**Exercise brief:**
Quote, word for word, the line containing "At what coordinates" and all lines that follow it to the end of the records, with no pictures.

*** Materials provided Section Begins ***

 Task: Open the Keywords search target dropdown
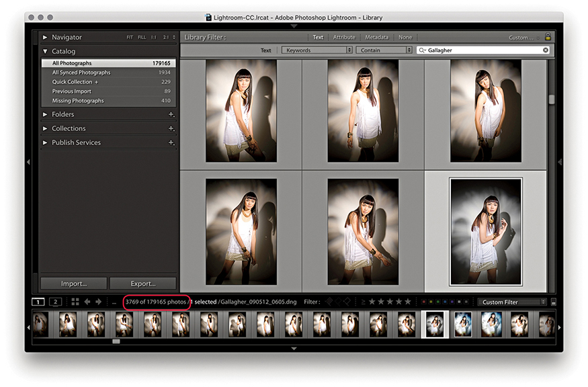(x=317, y=50)
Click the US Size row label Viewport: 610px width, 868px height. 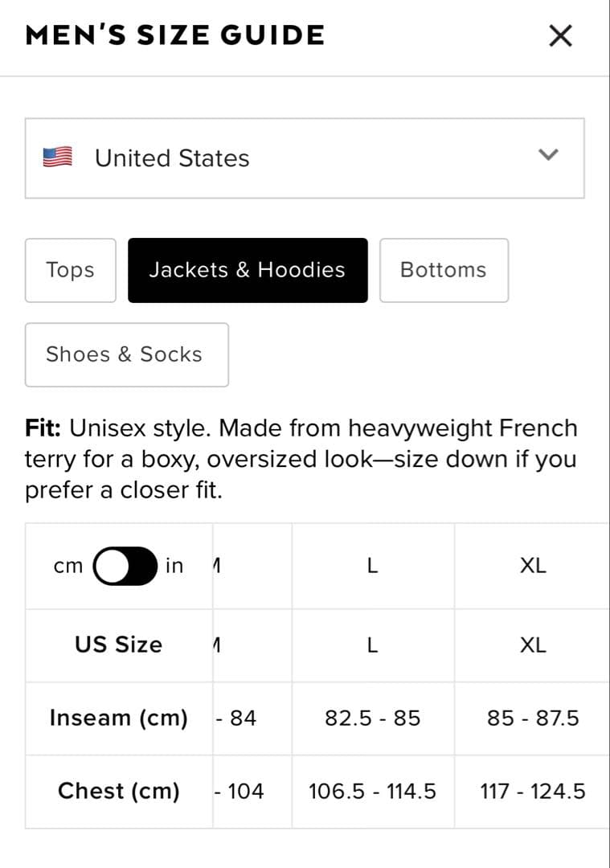click(x=118, y=645)
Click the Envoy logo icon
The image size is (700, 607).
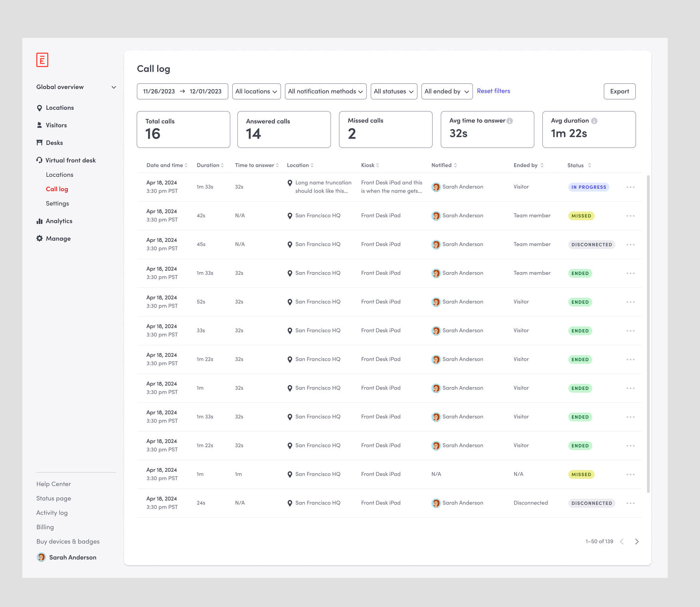(x=42, y=60)
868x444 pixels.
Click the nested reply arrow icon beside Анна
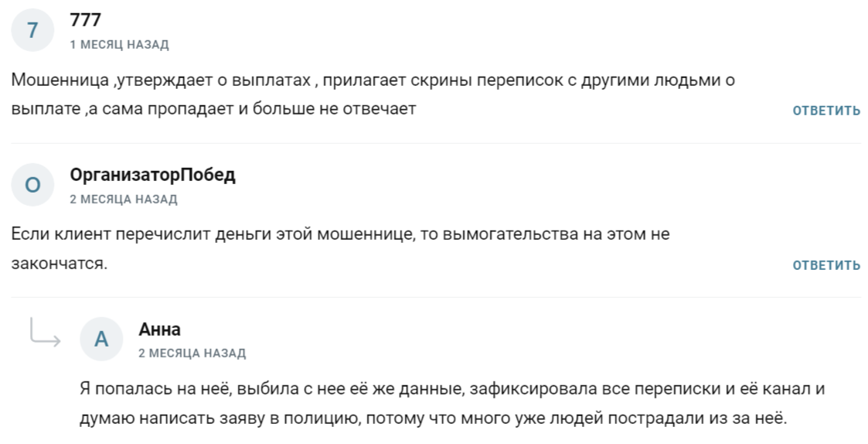point(46,332)

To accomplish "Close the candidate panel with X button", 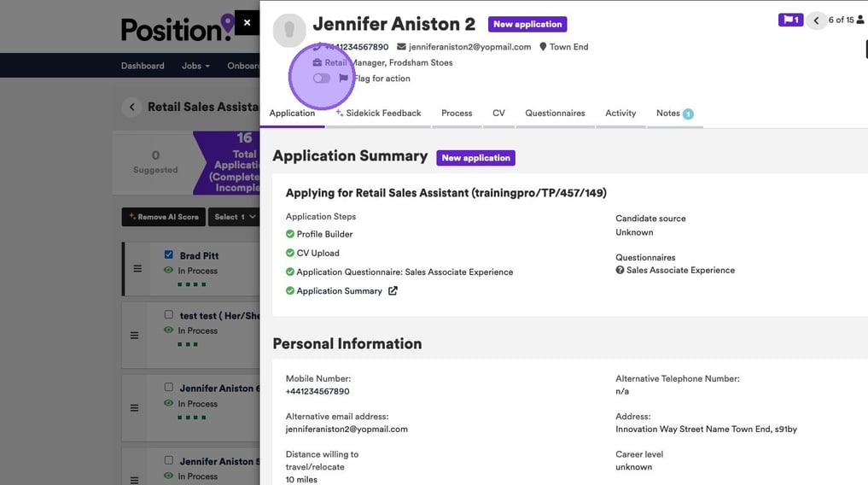I will click(x=247, y=23).
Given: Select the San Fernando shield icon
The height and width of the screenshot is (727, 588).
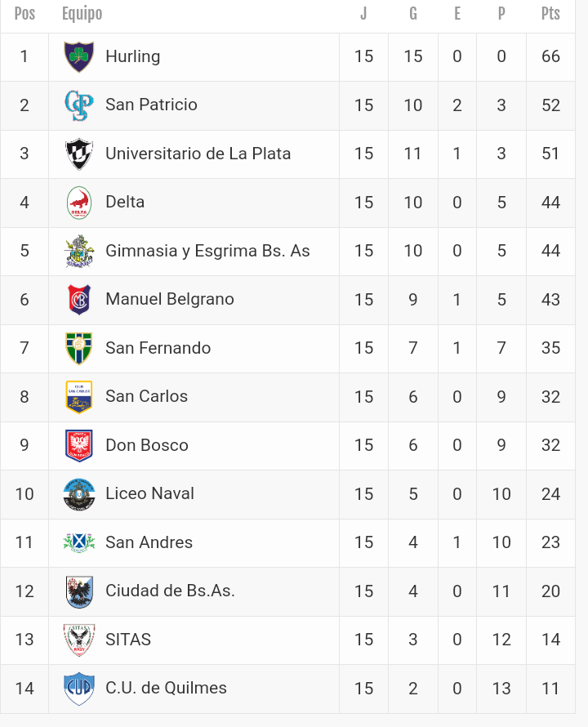Looking at the screenshot, I should coord(79,348).
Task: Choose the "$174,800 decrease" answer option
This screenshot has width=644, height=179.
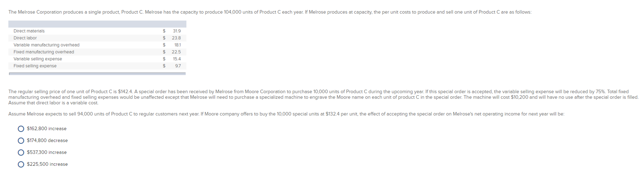Action: [21, 141]
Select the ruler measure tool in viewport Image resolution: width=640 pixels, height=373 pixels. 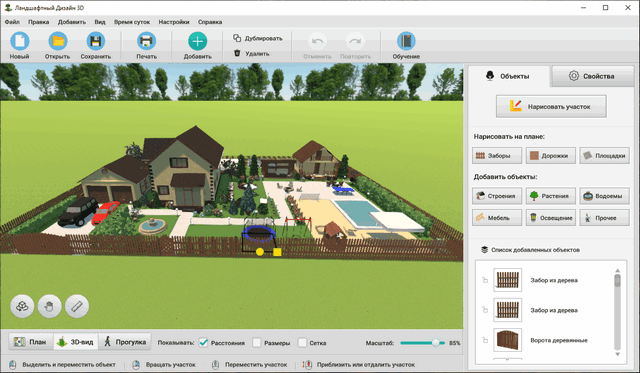[77, 306]
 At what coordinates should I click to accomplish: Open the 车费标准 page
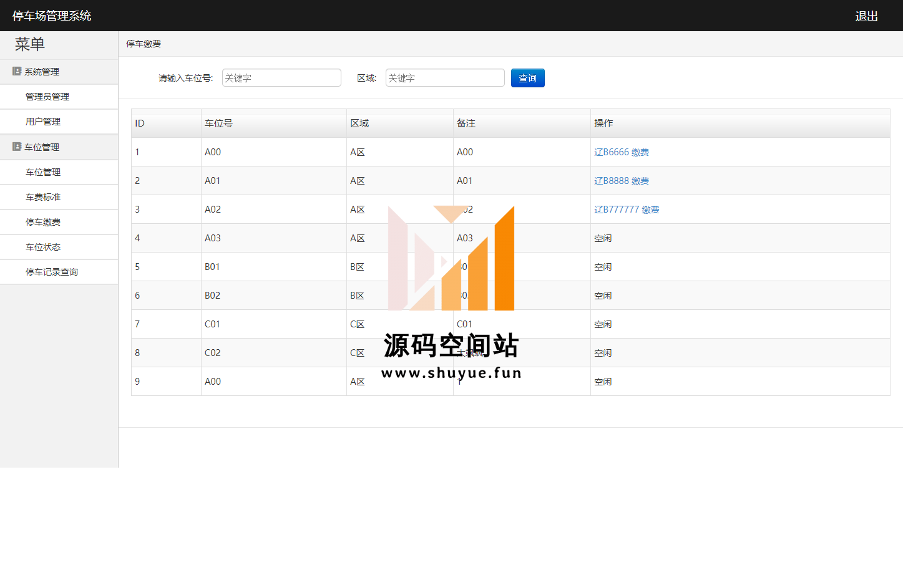43,197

*** Materials provided Section Ends ***

**Result for this task:**
 At what coordinates should I click to accomplish: Open the 车费标准 page
43,197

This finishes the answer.